§ **What to work on**
From the records below, extract every line that contains the word "height".

start Dataset records

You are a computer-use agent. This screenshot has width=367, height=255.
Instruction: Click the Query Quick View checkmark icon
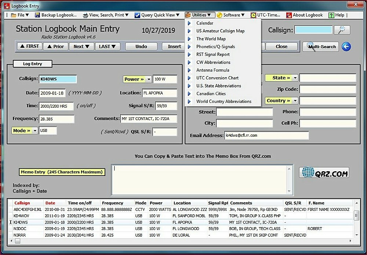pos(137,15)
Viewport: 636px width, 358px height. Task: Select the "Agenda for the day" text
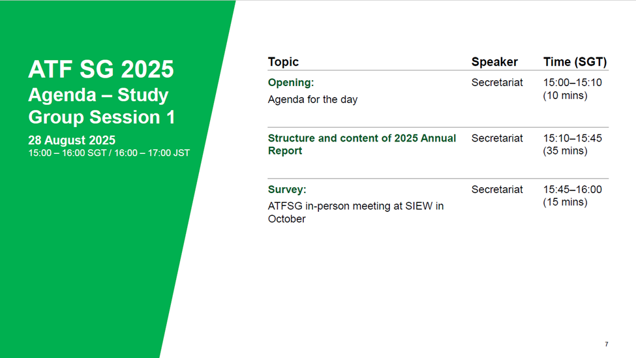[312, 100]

end Dataset records
start Dataset records

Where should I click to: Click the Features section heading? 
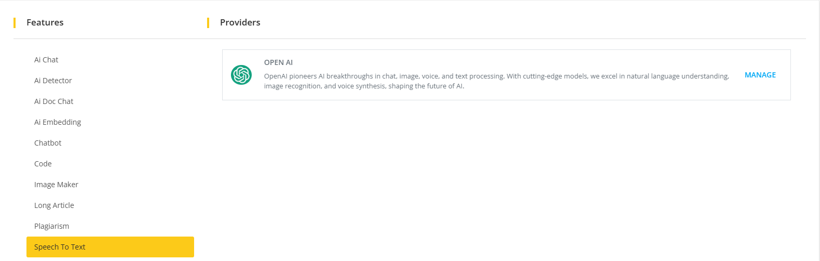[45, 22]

end Dataset records

§ **Complete response**
You are a computer-use agent. This screenshot has width=367, height=255.
Viewport: 636px width, 358px height. Task: Select the "Agenda for the day" text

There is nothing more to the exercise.